TEMPO.CO, Jakarta - Gubernur Jawa Barat Dedi Mulyadi mengatakan sebanyak tujuh orang telah ditetapkan tersangka atas peristiwa pembubaran paksa retret pelajar Kristen di Cidahu, Sukabumi pada Jumat, 27 Juni 2025 lalu.
Baca berita dengan sedikit iklan, klik di sini
"Kapolda Jabar dan Kapolres Palabuhan ratu sudah bergerak cepat tadi malam, dan berdasarkan informasi yang saya terima sudah ditetapkan sebanyak 7 tersangka perusakan rumah Ibu Nina yang berada di Desa Tangkil Kecamatan Cidahu Kabupaten Sukabumi," tutur Dedi melalui unggahan di akun Instagram miliknya pada Selasa, 1 Juli 2025. Tempo telah diizinkan untuk mengutip pernyataan tersebut.

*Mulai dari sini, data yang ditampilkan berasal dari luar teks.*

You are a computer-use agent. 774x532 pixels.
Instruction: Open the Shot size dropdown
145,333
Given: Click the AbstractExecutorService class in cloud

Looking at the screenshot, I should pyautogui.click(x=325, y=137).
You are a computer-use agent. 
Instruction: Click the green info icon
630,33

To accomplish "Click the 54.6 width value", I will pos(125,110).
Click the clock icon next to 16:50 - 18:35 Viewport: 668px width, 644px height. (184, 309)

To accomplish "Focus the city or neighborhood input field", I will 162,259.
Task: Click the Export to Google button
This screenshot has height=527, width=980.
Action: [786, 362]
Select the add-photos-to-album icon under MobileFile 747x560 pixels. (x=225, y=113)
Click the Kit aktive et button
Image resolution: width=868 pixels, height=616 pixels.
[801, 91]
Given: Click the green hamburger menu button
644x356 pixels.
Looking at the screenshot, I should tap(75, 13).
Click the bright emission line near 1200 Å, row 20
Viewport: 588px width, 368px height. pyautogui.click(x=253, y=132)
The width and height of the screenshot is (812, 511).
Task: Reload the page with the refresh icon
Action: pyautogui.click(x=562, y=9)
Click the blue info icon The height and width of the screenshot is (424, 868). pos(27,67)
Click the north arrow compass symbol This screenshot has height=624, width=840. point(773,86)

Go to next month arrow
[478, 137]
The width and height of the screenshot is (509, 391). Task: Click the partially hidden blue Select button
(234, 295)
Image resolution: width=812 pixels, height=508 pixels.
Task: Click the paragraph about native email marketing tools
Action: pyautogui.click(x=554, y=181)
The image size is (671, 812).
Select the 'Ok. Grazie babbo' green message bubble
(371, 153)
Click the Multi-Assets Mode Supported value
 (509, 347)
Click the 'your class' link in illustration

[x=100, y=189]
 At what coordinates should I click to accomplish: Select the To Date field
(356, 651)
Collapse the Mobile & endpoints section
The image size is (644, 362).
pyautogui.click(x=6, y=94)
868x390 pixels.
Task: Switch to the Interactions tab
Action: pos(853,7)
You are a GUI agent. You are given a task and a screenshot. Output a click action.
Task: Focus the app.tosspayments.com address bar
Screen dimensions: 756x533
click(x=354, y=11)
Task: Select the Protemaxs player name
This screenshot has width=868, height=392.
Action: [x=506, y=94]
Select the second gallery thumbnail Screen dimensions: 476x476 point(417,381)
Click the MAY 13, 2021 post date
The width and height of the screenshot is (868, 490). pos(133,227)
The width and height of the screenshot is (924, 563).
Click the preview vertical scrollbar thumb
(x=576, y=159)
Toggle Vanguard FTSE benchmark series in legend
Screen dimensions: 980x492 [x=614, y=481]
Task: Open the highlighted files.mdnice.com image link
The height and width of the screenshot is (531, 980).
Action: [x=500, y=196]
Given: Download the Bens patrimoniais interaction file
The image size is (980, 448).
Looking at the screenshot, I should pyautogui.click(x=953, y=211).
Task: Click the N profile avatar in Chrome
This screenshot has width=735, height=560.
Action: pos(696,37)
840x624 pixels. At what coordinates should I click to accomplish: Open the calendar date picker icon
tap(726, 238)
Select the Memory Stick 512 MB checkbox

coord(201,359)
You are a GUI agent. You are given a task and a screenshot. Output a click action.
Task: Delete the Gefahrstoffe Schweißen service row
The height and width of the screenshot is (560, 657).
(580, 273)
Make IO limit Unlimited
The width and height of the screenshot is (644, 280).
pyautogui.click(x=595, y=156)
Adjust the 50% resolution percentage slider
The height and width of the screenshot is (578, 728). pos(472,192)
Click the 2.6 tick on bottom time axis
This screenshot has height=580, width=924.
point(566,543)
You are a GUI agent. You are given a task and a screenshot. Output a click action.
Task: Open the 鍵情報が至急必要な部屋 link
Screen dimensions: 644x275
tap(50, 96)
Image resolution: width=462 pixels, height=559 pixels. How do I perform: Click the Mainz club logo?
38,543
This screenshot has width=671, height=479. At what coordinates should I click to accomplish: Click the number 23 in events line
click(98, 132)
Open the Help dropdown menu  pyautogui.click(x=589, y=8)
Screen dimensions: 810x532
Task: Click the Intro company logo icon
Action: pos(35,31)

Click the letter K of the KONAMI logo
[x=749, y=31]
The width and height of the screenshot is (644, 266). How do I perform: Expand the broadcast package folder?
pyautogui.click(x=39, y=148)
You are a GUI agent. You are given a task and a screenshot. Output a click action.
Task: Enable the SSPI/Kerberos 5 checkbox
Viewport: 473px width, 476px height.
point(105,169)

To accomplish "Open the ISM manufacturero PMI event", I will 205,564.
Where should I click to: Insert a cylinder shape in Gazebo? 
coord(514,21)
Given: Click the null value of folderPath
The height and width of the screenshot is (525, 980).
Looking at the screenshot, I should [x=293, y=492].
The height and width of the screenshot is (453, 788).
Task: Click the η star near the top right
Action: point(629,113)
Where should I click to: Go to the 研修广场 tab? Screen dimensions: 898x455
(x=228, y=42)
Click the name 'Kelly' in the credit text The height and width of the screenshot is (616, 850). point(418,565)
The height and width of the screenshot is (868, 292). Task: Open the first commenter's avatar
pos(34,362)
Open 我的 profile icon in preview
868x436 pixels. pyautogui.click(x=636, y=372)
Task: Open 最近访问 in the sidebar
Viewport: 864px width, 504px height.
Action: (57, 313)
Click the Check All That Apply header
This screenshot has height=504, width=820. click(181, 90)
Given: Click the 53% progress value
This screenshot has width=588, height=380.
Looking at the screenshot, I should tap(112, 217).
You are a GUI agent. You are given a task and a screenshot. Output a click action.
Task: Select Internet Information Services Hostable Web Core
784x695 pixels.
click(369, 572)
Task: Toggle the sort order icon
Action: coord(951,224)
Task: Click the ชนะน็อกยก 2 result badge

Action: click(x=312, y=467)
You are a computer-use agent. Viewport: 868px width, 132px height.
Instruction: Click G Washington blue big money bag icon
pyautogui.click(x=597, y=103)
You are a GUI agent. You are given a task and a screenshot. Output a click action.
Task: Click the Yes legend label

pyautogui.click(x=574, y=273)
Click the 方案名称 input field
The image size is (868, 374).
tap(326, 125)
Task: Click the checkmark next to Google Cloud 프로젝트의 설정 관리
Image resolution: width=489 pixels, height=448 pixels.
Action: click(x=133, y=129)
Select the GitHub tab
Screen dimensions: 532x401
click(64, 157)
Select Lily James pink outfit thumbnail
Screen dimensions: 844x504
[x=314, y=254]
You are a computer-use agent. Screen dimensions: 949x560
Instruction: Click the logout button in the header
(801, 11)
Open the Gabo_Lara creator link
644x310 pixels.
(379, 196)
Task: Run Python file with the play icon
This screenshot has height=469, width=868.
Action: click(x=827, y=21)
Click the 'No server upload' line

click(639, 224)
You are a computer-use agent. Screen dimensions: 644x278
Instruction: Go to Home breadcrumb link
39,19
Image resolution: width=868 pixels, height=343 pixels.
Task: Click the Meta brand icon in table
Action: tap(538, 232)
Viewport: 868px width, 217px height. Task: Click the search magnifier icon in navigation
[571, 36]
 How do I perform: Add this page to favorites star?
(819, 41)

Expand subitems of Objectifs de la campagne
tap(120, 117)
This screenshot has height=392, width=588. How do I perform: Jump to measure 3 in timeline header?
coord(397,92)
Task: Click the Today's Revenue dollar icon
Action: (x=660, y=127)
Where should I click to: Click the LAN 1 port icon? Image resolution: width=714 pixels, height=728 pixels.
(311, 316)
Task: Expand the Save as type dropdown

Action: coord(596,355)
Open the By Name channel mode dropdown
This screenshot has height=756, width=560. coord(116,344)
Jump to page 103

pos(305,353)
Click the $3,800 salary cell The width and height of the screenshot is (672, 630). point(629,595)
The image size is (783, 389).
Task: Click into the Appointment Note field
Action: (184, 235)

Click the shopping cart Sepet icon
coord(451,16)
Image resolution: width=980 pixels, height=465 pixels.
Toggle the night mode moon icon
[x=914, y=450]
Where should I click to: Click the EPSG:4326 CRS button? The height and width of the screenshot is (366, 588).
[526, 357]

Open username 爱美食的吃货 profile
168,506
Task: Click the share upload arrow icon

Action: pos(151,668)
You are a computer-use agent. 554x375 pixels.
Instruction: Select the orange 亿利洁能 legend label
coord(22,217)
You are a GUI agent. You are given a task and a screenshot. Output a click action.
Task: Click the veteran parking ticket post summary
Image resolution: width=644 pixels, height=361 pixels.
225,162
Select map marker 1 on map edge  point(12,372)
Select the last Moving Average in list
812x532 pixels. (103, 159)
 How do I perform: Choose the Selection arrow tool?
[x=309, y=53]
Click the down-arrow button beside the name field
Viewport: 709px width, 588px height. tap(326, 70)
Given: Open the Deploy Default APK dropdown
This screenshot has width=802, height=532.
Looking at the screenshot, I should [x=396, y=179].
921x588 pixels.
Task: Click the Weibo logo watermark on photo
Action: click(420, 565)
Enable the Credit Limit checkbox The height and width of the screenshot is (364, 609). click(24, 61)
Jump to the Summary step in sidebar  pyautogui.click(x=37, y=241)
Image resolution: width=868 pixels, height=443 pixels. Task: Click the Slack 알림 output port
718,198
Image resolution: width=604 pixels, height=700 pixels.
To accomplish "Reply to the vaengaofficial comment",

Politikus Gerindra itu berjanji proses hukum atas kasus ini akan terus berjalan. Ia pun meminta masyarakat untuk kembali hidup tenang, tentram, dan saling menghargai perbedaan. "Salam untuk semuanya, mari kita jaga negara ini dengan spirit toleransi, menghormati kebebasan beragama dalam setiap kehidupan kita," kata dia.
Sebelumnya, video perusakan rumah yang diduga dijadikan tempat ibadah di Cidahu, Sukabumi, Jawa Barat, viral di media sosial. Akun Instagram @sukabumisatu, menyebut ratusan warga di desa Kecamatan Cidahu melakukan aksi demo di Kampung Tangkil RT 04/01, Desa Tangkil, pada Jumat 27 Juni 2025.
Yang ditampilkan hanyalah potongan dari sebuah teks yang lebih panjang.